El agua de la olla hierve, la oigo desde aquí. El vapor ha tomado la cocina, como los zombies hicieran con Racoon City. Ya ves, a veces todo es tan simple como un juego de la play.
Llevaba ya un par de meses picando a Sara porque en marzo vería a Tokio Hotel en concierto y estaba muy emocionada por ello. Que si iba a llevar el pelo como el cantante, que si se iba a peinar el flequillo a lo emo, que si tal y que si cual; el caso: todo el santo día tocándole las narices por el puñetero concierto.
Es más, incluso en mi agenda tenía escrito el día del susodicho: Sara a a ver a Tokio Hotel, ¡que valor!

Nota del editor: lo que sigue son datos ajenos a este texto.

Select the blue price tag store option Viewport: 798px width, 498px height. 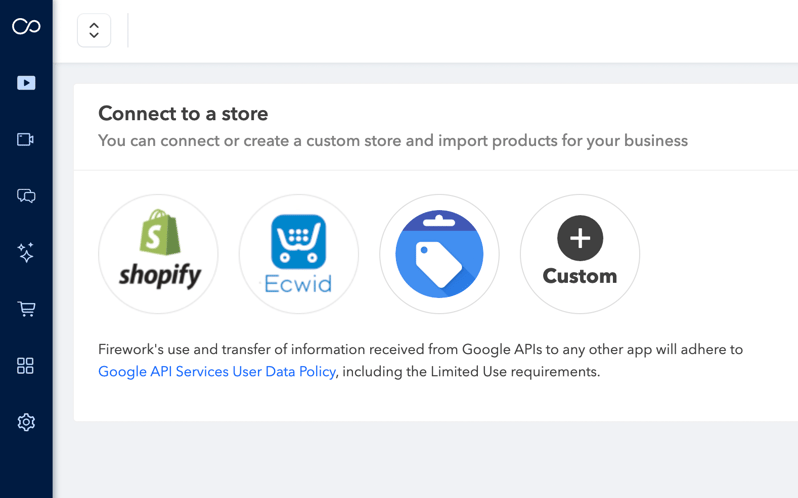point(439,254)
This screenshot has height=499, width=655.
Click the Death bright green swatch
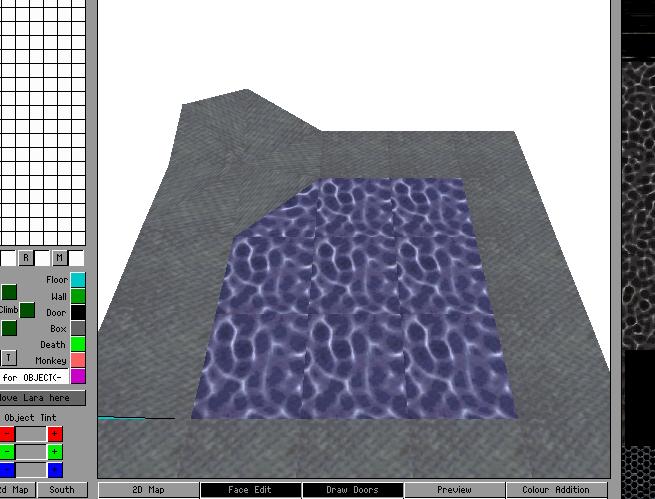pos(77,344)
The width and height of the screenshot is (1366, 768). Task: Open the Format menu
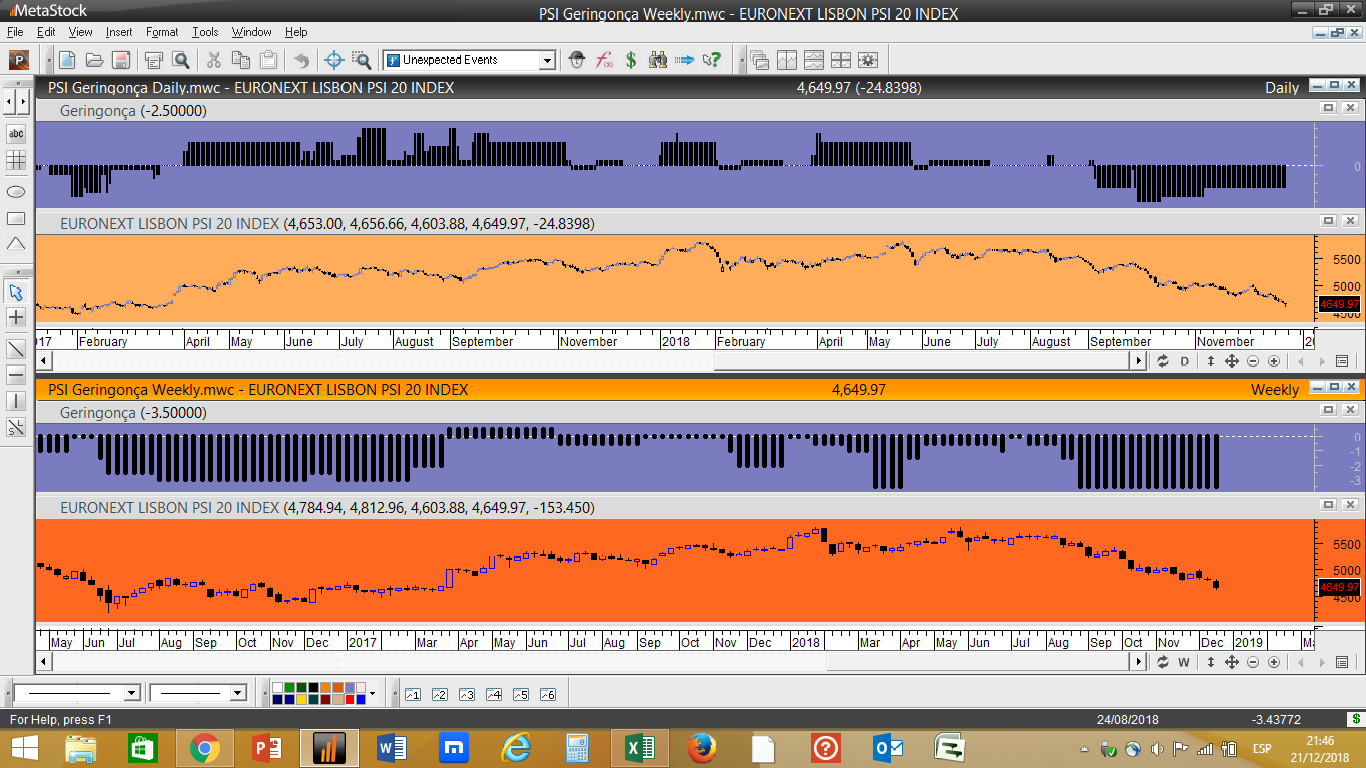pos(162,32)
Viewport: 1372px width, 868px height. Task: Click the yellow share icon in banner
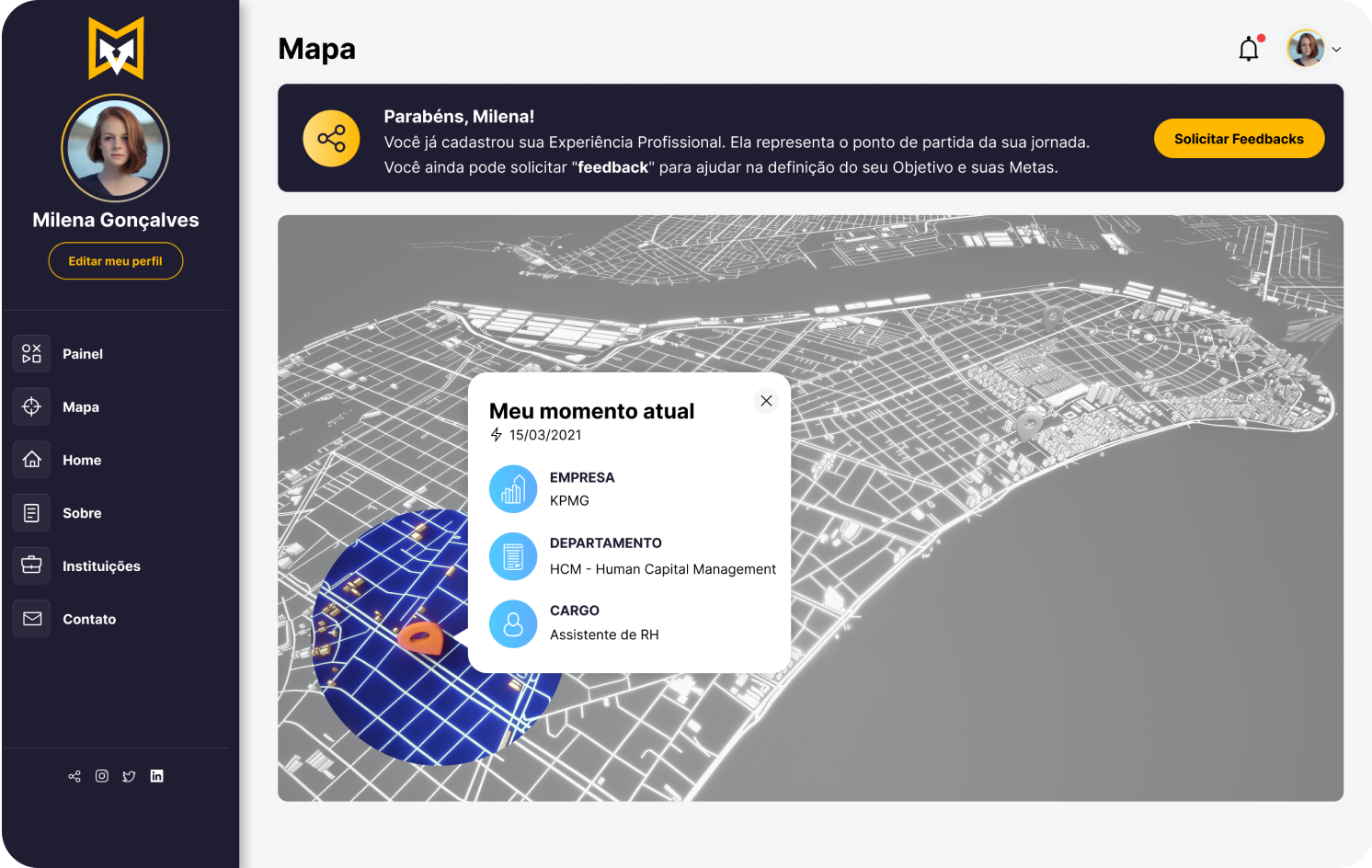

Mi amiga erótico-festiva (si visitáis su blog sabréis el porqué de este apodo) no pagó la friolera cantidad de euros que costaba el dichoso espectáculo emo-púber-pijo-depresivo, sino que un familiar suyo le había conseguido un pase VIP, lo cual la convirtió en la envidia de todo el foro de fans de TH. Lo que nadie se esperaba era que a su acompañante le surgiera un imprevisto y mi amiga Sarita se viera aturdida y sola, pensando ¿Y ahora con quién voy?
Y lo que yo no me esperaba es que fuera precisamente a mí a quien se lo pidiera.
¿Ir a ver a Tokio Hotel con pase VIP? Parecía una idea tentadora, ¿verdad?
La´stima que al final se suspendiera el concierto... ¡Y yo preocupada porque una niña emo más merecedora que yo de tener esa entrada estaría llorando en casa, viendo fotos del grupo en la Loka Magazine! Ahora ya puedo dormir tranquila, ¡porque todos los emos que estuvieron haciendo cola desde el fin de semana compartirán el dolor de esa pequeña emo!
Pero qué patéticos, pero qué patéticos.